ASSIGNMENT
Wherever a picture appears, leave it out, and transcribe the rest of the records exactly.

(Data excerpts)
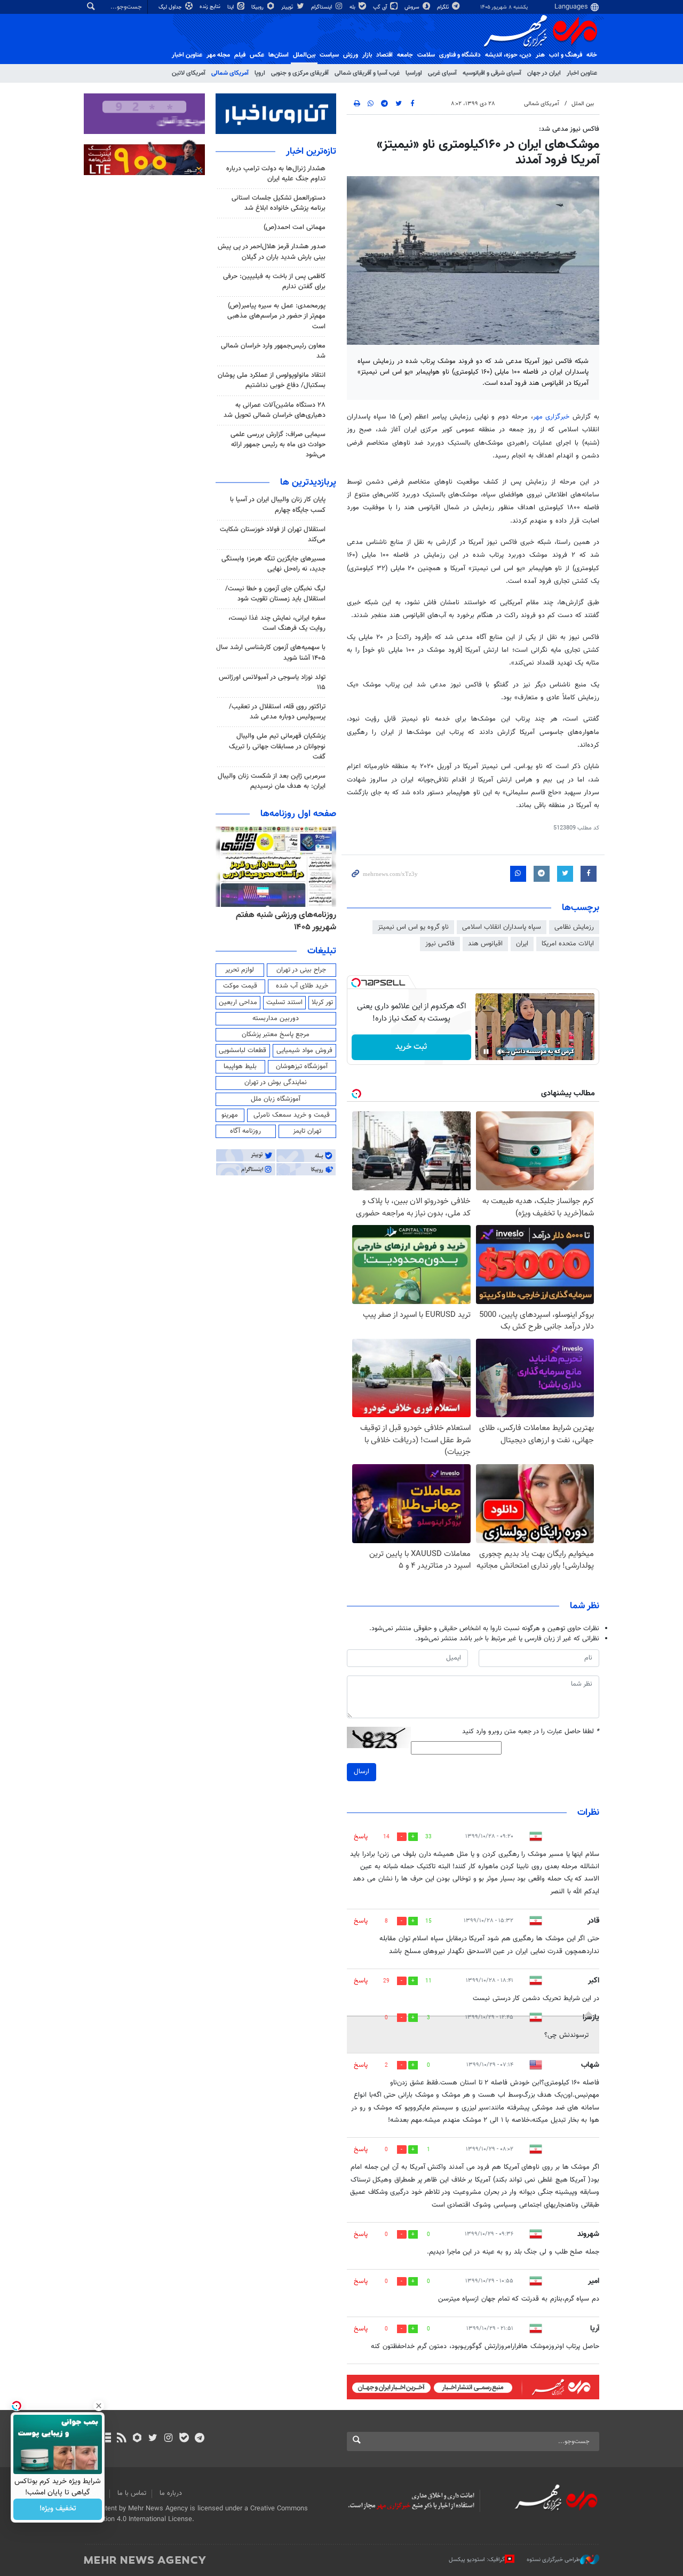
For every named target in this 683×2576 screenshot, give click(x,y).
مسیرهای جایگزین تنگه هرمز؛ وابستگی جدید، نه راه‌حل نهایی (273, 564)
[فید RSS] (121, 2438)
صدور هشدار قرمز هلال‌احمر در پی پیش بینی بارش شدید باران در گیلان (271, 251)
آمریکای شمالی (230, 73)
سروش (412, 7)
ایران (522, 943)
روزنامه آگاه (245, 1131)
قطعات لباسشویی (242, 1050)
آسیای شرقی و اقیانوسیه (492, 73)
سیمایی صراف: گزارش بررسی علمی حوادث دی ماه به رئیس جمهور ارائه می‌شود (278, 444)
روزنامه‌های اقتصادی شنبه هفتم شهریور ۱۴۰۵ (283, 921)
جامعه (405, 55)
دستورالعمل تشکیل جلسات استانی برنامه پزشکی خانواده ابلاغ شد (278, 203)
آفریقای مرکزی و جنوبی (300, 73)
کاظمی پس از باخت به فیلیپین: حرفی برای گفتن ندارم (274, 281)
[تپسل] (356, 982)
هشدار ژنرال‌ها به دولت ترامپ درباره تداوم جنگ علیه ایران (275, 173)
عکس (257, 55)
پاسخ (361, 1836)
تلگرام (443, 7)
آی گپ (380, 7)
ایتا (231, 7)
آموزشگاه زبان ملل (275, 1099)
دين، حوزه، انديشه (508, 55)
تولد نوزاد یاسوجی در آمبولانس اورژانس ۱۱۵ (272, 682)
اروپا (260, 73)
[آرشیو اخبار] (106, 2438)
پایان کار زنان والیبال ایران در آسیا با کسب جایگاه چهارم (277, 504)
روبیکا (258, 7)
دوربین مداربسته (275, 1018)
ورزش (350, 55)
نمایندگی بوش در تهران (275, 1082)
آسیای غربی (442, 73)
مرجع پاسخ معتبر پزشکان (275, 1034)
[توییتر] (153, 2438)
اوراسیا (414, 73)
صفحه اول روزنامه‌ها (298, 814)
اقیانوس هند (485, 943)
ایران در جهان (544, 73)
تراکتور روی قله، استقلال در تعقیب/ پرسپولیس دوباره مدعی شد (277, 711)
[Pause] (486, 1051)
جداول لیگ (171, 7)
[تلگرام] (199, 2438)
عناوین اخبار (582, 73)
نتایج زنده (211, 7)
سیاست (329, 55)
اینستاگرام (322, 7)
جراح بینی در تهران (301, 970)
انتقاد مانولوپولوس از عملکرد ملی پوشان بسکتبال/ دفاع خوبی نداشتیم (271, 380)
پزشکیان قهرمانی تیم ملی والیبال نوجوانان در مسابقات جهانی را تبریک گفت (277, 746)
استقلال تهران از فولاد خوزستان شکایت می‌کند (272, 534)
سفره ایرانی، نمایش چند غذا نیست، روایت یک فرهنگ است (276, 623)
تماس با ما (131, 2493)
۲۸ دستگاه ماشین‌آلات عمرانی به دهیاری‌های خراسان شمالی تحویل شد (274, 410)
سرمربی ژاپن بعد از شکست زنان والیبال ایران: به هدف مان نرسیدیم (271, 781)
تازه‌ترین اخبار (311, 152)
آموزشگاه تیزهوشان (302, 1066)
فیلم (239, 55)
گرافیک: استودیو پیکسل (477, 2559)
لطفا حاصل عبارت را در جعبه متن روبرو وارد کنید (530, 1732)
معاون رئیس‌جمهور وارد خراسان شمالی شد (273, 351)
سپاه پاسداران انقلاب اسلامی (501, 927)
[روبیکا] (137, 2438)
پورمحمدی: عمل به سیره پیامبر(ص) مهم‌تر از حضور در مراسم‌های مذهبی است (276, 316)
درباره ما (171, 2493)
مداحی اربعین (238, 1002)
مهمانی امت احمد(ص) (294, 227)
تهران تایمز (307, 1131)
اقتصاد (384, 55)
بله (353, 7)
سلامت (426, 55)
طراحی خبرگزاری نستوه (553, 2559)
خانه (591, 55)
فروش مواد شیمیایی (304, 1050)
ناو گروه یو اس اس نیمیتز (413, 927)
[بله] (183, 2438)
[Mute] (501, 1051)
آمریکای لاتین (188, 73)
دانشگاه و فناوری (460, 55)
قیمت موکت (240, 986)
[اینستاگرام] (168, 2438)
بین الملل (582, 103)
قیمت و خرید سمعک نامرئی (291, 1115)
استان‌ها (278, 55)
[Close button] (98, 2405)
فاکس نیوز (440, 943)
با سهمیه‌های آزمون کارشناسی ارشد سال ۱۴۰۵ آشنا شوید (270, 652)
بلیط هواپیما (240, 1066)
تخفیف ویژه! (57, 2509)
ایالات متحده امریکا (568, 943)
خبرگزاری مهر (553, 417)
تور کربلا (322, 1002)
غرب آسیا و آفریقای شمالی (367, 73)
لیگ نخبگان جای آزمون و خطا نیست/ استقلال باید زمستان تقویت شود (275, 593)
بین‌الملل (304, 55)
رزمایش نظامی (574, 927)
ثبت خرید (411, 1047)
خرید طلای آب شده (302, 986)
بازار (367, 55)
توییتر (288, 7)
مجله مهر (218, 55)
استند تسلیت (284, 1002)
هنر (540, 55)
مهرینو (229, 1115)
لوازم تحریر (239, 970)
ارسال (361, 1771)
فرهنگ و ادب (565, 55)
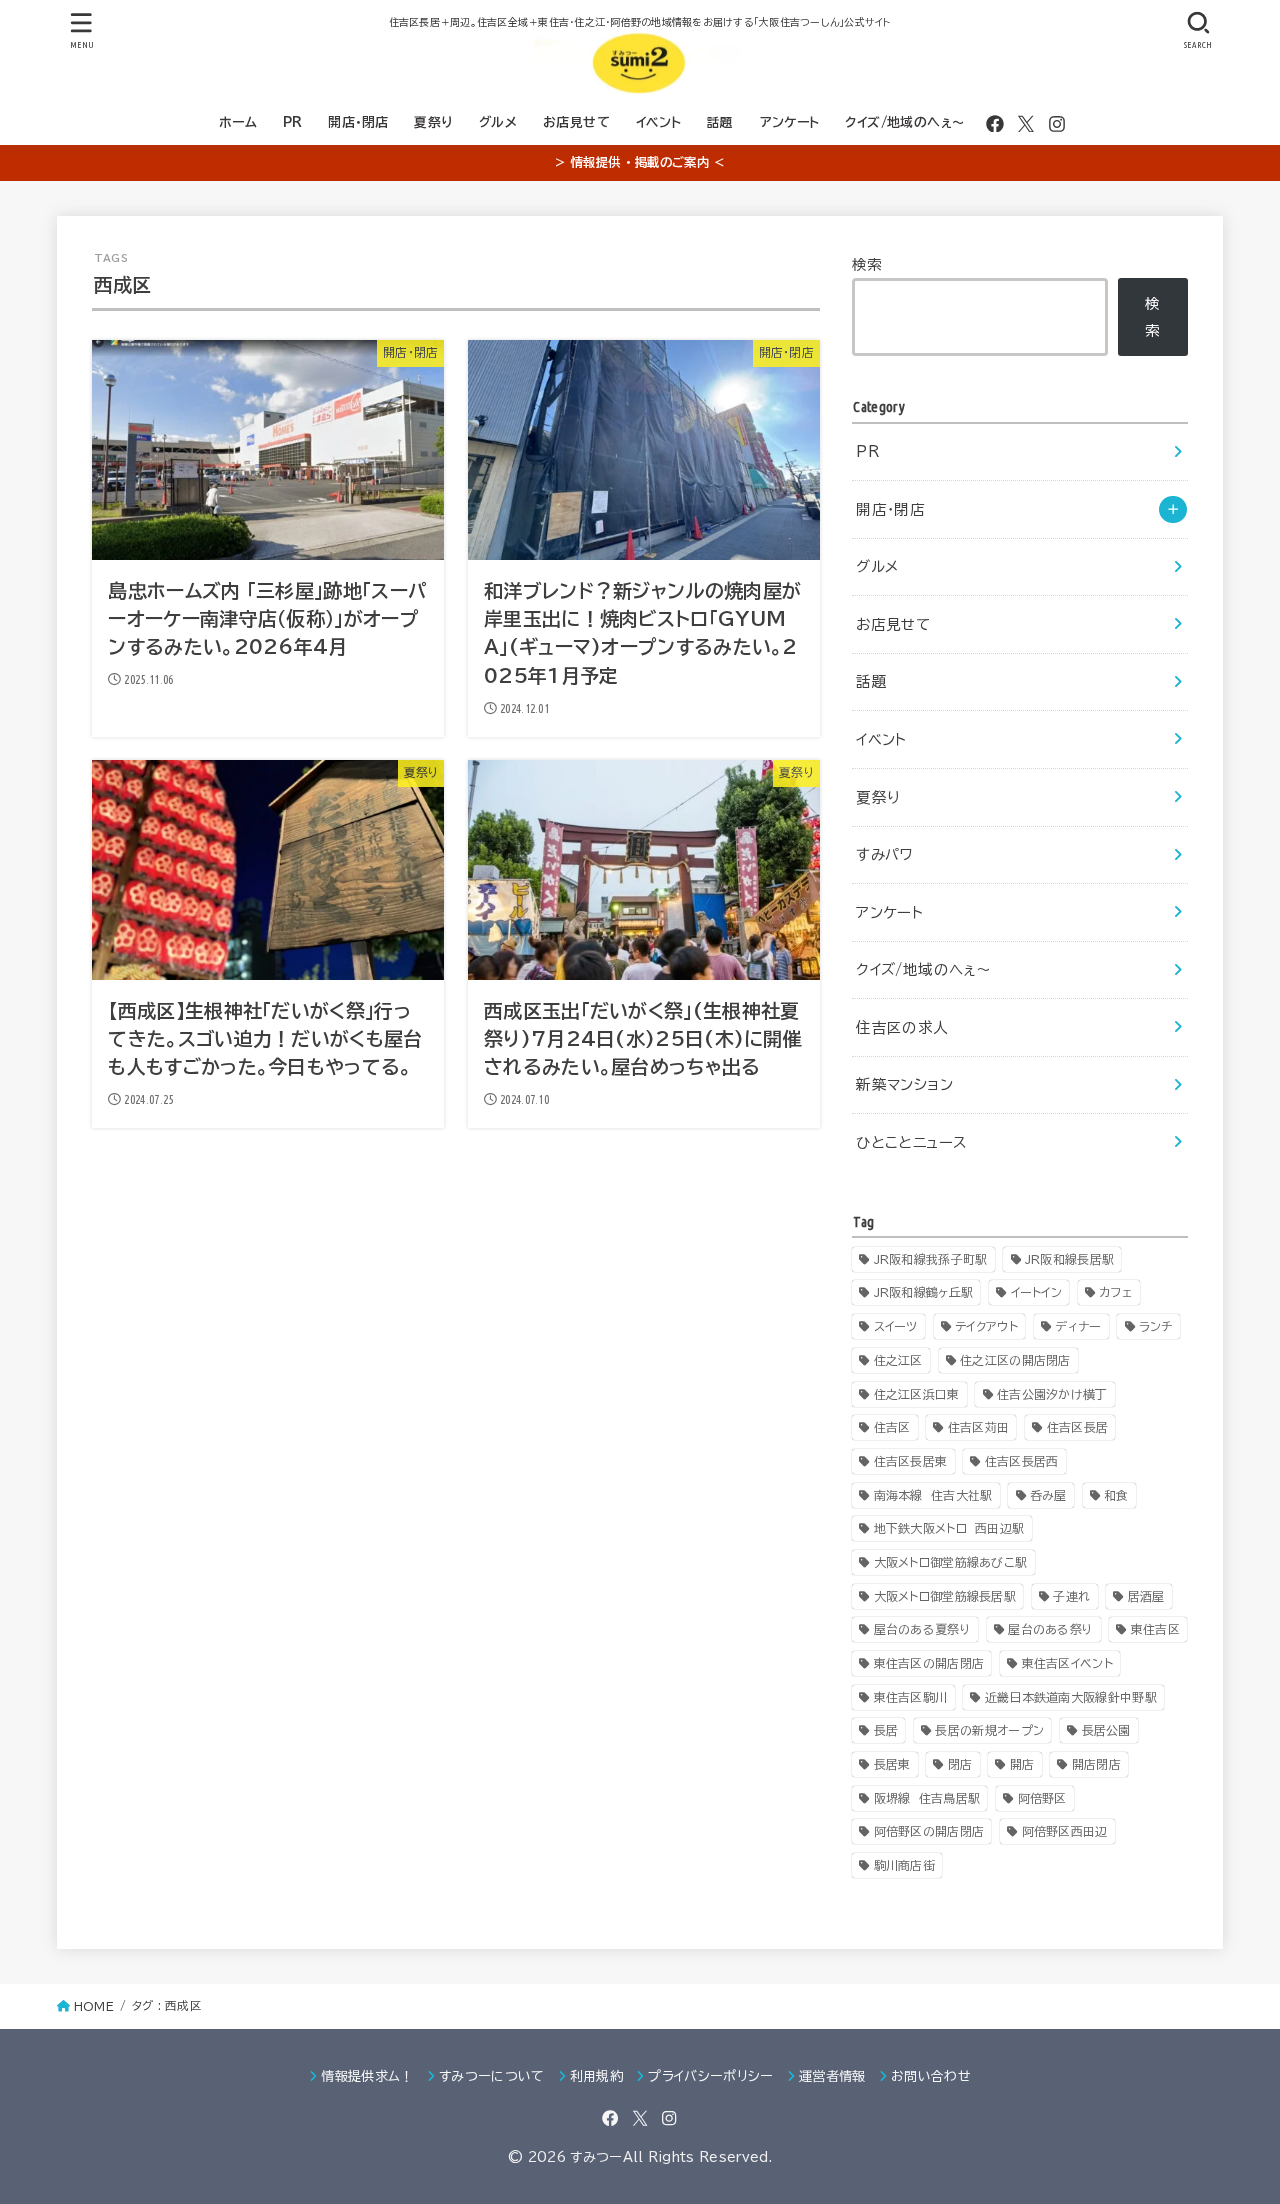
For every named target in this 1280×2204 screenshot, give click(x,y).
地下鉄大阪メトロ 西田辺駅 (949, 1528)
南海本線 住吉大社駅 (933, 1495)
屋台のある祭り (1050, 1629)
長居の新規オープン (989, 1730)
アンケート (790, 122)
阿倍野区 (1042, 1798)
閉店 (960, 1764)
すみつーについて (492, 2076)
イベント (659, 122)
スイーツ (896, 1326)
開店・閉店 (358, 122)
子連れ (1071, 1596)
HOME (94, 2006)
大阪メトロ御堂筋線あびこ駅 (951, 1562)
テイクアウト (986, 1326)
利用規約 (596, 2076)
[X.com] (1026, 124)
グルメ (498, 122)
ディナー (1078, 1326)
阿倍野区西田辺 (1065, 1831)
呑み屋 (1048, 1495)
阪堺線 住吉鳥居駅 (927, 1798)
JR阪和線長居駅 (1069, 1259)
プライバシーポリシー (710, 2076)
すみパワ (884, 854)
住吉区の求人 (902, 1027)
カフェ (1115, 1292)
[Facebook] (995, 124)
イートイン (1037, 1292)
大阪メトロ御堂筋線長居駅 (945, 1596)
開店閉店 (1096, 1764)
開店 (1022, 1764)
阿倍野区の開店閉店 (929, 1831)
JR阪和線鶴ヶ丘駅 (924, 1292)
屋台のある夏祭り (922, 1629)
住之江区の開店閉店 (1015, 1360)
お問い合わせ (931, 2076)
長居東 (892, 1764)
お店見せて (576, 122)
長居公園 (1106, 1730)
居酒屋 (1146, 1596)
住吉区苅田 (979, 1427)
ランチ (1156, 1326)
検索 (867, 264)
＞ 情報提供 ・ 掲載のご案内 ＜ (639, 162)
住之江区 (898, 1360)
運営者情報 (832, 2076)
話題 (720, 122)
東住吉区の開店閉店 (929, 1663)
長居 (886, 1730)
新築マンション (904, 1084)
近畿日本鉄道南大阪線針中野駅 (1071, 1697)
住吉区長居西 (1022, 1461)
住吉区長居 (1078, 1427)
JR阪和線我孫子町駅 (931, 1259)
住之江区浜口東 (917, 1394)
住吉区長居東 (911, 1461)
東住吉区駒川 (911, 1697)
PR (293, 122)
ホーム (238, 122)
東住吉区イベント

EXERCISE RESPONSE
For every named target in this 683×2576 screenshot, give click(x,y).
مسیرهای جایگزین تنگه هرمز؛ وابستگی جدید، نه راه‌حل نهایی (273, 564)
[فید RSS] (121, 2438)
صدور هشدار قرمز هلال‌احمر در پی پیش بینی بارش شدید باران در گیلان (271, 251)
آمریکای شمالی (230, 73)
سروش (412, 7)
ایران (522, 943)
روزنامه آگاه (245, 1131)
قطعات لباسشویی (242, 1050)
آسیای شرقی و اقیانوسیه (492, 73)
سیمایی صراف: گزارش بررسی علمی حوادث دی ماه به رئیس جمهور ارائه می‌شود (278, 444)
روزنامه‌های اقتصادی شنبه هفتم شهریور ۱۴۰۵ (283, 921)
جامعه (405, 55)
دستورالعمل تشکیل جلسات استانی برنامه پزشکی خانواده ابلاغ شد (278, 203)
آفریقای مرکزی و جنوبی (300, 73)
کاظمی پس از باخت به فیلیپین: حرفی برای گفتن ندارم (274, 281)
[تپسل] (356, 982)
هشدار ژنرال‌ها به دولت ترامپ درباره تداوم جنگ علیه ایران (275, 173)
عکس (257, 55)
پاسخ (361, 1836)
تلگرام (443, 7)
آی گپ (380, 7)
ایتا (231, 7)
آموزشگاه زبان ملل (275, 1099)
دين، حوزه، انديشه (508, 55)
تولد نوزاد یاسوجی در آمبولانس اورژانس ۱۱۵ (272, 682)
اروپا (260, 73)
[آرشیو اخبار] (106, 2438)
پایان کار زنان والیبال ایران در آسیا با کسب جایگاه چهارم (277, 504)
روبیکا (258, 7)
دوربین مداربسته (275, 1018)
ورزش (350, 55)
نمایندگی بوش در تهران (275, 1082)
آسیای غربی (442, 73)
مرجع پاسخ معتبر پزشکان (275, 1034)
[توییتر] (153, 2438)
اوراسیا (414, 73)
صفحه اول روزنامه‌ها (298, 814)
اقیانوس هند (485, 943)
ایران در جهان (544, 73)
تراکتور روی قله، استقلال در تعقیب/ پرسپولیس دوباره مدعی شد (277, 711)
[Pause] (486, 1051)
جداول لیگ (171, 7)
[تلگرام] (199, 2438)
عناوین اخبار (582, 73)
نتایج زنده (211, 7)
سیاست (329, 55)
اینستاگرام (322, 7)
جراح بینی در تهران (301, 970)
انتقاد مانولوپولوس از عملکرد ملی پوشان بسکتبال/ دفاع خوبی نداشتیم (271, 380)
پزشکیان قهرمانی تیم ملی والیبال نوجوانان در مسابقات جهانی را تبریک گفت (277, 746)
استقلال تهران از فولاد خوزستان شکایت می‌کند (272, 534)
سفره ایرانی، نمایش چند غذا نیست، روایت یک فرهنگ است (276, 623)
تماس با ما (131, 2493)
۲۸ دستگاه ماشین‌آلات عمرانی به دهیاری‌های خراسان شمالی تحویل شد (274, 410)
سرمربی ژاپن بعد از شکست زنان والیبال ایران: به هدف مان نرسیدیم (271, 781)
تازه‌ترین اخبار (311, 152)
آموزشگاه تیزهوشان (302, 1066)
فیلم (239, 55)
گرافیک: استودیو پیکسل (477, 2559)
لطفا حاصل عبارت را در جعبه متن روبرو وارد کنید (530, 1732)
معاون رئیس‌جمهور وارد خراسان شمالی شد (273, 351)
سپاه پاسداران انقلاب اسلامی (501, 927)
[روبیکا] (137, 2438)
پورمحمدی: عمل به سیره پیامبر(ص) مهم‌تر از حضور در مراسم‌های مذهبی است (276, 316)
درباره ما (171, 2493)
مداحی اربعین (238, 1002)
مهمانی امت احمد(ص) (294, 227)
تهران تایمز (307, 1131)
اقتصاد (384, 55)
بله (353, 7)
سلامت (426, 55)
طراحی خبرگزاری نستوه (553, 2559)
خانه (591, 55)
فروش مواد شیمیایی (304, 1050)
ناو گروه یو اس اس نیمیتز (413, 927)
[بله] (183, 2438)
[Mute] (501, 1051)
آمریکای لاتین (188, 73)
دانشگاه و فناوری (460, 55)
قیمت موکت (240, 986)
[اینستاگرام] (168, 2438)
بین الملل (582, 103)
قیمت و خرید سمعک نامرئی (291, 1115)
استان‌ها (278, 55)
[Close button] (98, 2405)
فاکس نیوز (440, 943)
با سهمیه‌های آزمون کارشناسی ارشد سال ۱۴۰۵ آشنا شوید (270, 652)
بلیط هواپیما (240, 1066)
تخفیف ویژه! (57, 2509)
ایالات متحده امریکا (568, 943)
خبرگزاری مهر (553, 417)
تور کربلا (322, 1002)
غرب آسیا و آفریقای شمالی (367, 73)
لیگ نخبگان جای آزمون و خطا نیست/ استقلال باید زمستان تقویت شود (275, 593)
بین‌الملل (304, 55)
رزمایش نظامی (574, 927)
ثبت خرید (411, 1047)
خرید طلای آب شده (302, 986)
بازار (367, 55)
توییتر (288, 7)
مجله مهر (218, 55)
استند تسلیت (284, 1002)
هنر (540, 55)
مهرینو (229, 1115)
لوازم تحریر (239, 970)
ارسال (361, 1771)
فرهنگ و ادب (565, 55)
For every named target in this 1280×2204 screenshot, give click(x,y).
地下鉄大阪メトロ 西田辺駅 (949, 1528)
南海本線 住吉大社駅 (933, 1495)
屋台のある祭り (1050, 1629)
長居の新規オープン (989, 1730)
アンケート (790, 122)
阿倍野区 (1042, 1798)
閉店 (960, 1764)
すみつーについて (492, 2076)
イベント (659, 122)
スイーツ (896, 1326)
開店・閉店 (358, 122)
子連れ (1071, 1596)
HOME (94, 2006)
大阪メトロ御堂筋線あびこ駅 (951, 1562)
テイクアウト (986, 1326)
利用規約 (596, 2076)
[X.com] (1026, 124)
グルメ (498, 122)
ディナー (1078, 1326)
阿倍野区西田辺 (1065, 1831)
呑み屋 (1048, 1495)
阪堺線 住吉鳥居駅 (927, 1798)
JR阪和線長居駅 (1069, 1259)
プライバシーポリシー (710, 2076)
すみパワ (884, 854)
住吉区の求人 (902, 1027)
カフェ (1115, 1292)
[Facebook] (995, 124)
イートイン (1037, 1292)
大阪メトロ御堂筋線長居駅 (945, 1596)
開店閉店 (1096, 1764)
開店 (1022, 1764)
阿倍野区の開店閉店 (929, 1831)
JR阪和線鶴ヶ丘駅 (924, 1292)
屋台のある夏祭り (922, 1629)
住之江区の開店閉店 (1015, 1360)
お問い合わせ (931, 2076)
長居東 (892, 1764)
お店見せて (576, 122)
長居公園 (1106, 1730)
居酒屋 (1146, 1596)
住吉区苅田 (979, 1427)
ランチ (1156, 1326)
検索 (867, 264)
＞ 情報提供 ・ 掲載のご案内 ＜ (639, 162)
住之江区 (898, 1360)
運営者情報 (832, 2076)
話題 (720, 122)
東住吉区の開店閉店 (929, 1663)
長居 (886, 1730)
新築マンション (904, 1084)
近畿日本鉄道南大阪線針中野駅 (1071, 1697)
住吉区長居西 (1022, 1461)
住吉区長居 (1078, 1427)
JR阪和線我孫子町駅 (931, 1259)
住之江区浜口東 (917, 1394)
住吉区長居東 (911, 1461)
東住吉区駒川 (911, 1697)
PR (293, 122)
ホーム (238, 122)
東住吉区イベント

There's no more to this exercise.